Your instructions: Set down each line of the data below exactly.
Segment Start: Data section
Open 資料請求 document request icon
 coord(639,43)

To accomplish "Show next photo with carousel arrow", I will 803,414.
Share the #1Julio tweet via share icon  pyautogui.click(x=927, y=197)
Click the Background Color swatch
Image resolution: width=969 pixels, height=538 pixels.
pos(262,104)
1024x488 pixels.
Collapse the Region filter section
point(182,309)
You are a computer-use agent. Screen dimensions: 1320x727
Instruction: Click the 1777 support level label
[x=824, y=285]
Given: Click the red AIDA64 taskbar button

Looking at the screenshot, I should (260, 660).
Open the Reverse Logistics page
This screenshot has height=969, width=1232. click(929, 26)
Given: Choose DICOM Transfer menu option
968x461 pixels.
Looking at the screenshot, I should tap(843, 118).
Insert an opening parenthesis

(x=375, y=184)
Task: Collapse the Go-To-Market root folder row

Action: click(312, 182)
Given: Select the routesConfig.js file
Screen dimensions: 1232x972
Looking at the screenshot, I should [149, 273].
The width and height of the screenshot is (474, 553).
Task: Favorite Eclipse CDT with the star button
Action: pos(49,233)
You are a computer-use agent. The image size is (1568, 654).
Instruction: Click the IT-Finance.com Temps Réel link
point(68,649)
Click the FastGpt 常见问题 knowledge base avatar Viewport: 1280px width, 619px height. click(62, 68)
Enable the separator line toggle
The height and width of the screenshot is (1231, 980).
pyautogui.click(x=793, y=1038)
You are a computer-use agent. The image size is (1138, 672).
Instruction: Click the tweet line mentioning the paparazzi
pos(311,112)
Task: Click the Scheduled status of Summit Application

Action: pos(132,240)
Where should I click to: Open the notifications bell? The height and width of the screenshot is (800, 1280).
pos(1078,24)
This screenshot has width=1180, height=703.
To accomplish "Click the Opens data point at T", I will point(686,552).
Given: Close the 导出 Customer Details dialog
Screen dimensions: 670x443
Segment End: Data section
Answer to this task:
Open 資料請求 document request icon
 coord(639,43)

To accomplish "Show next photo with carousel arrow", I will 803,414.
Share the #1Julio tweet via share icon  pyautogui.click(x=927, y=197)
Click the Background Color swatch
Image resolution: width=969 pixels, height=538 pixels.
pos(262,104)
1024x488 pixels.
Collapse the Region filter section
point(182,309)
You are a computer-use agent. Screen dimensions: 1320x727
Instruction: Click the 1777 support level label
[x=824, y=285]
Given: Click the red AIDA64 taskbar button

Looking at the screenshot, I should (260, 660).
Open the Reverse Logistics page
This screenshot has height=969, width=1232. click(929, 26)
Given: Choose DICOM Transfer menu option
968x461 pixels.
Looking at the screenshot, I should tap(843, 118).
Insert an opening parenthesis

(x=375, y=184)
Task: Collapse the Go-To-Market root folder row

Action: click(312, 182)
Given: Select the routesConfig.js file
Screen dimensions: 1232x972
Looking at the screenshot, I should [149, 273].
The width and height of the screenshot is (474, 553).
Task: Favorite Eclipse CDT with the star button
Action: pos(49,233)
You are a computer-use agent. The image size is (1568, 654).
Instruction: Click the IT-Finance.com Temps Réel link
point(68,649)
Click the FastGpt 常见问题 knowledge base avatar Viewport: 1280px width, 619px height. click(62, 68)
Enable the separator line toggle
The height and width of the screenshot is (1231, 980).
pyautogui.click(x=793, y=1038)
You are a computer-use agent. The image size is (1138, 672).
Instruction: Click the tweet line mentioning the paparazzi
pos(311,112)
Task: Click the Scheduled status of Summit Application

Action: pos(132,240)
Where should I click to: Open the notifications bell? The height and width of the screenshot is (800, 1280).
pos(1078,24)
This screenshot has width=1180, height=703.
To accomplish "Click the Opens data point at T", I will point(686,552).
Given: Close the 导出 Customer Details dialog
Screen dimensions: 670x443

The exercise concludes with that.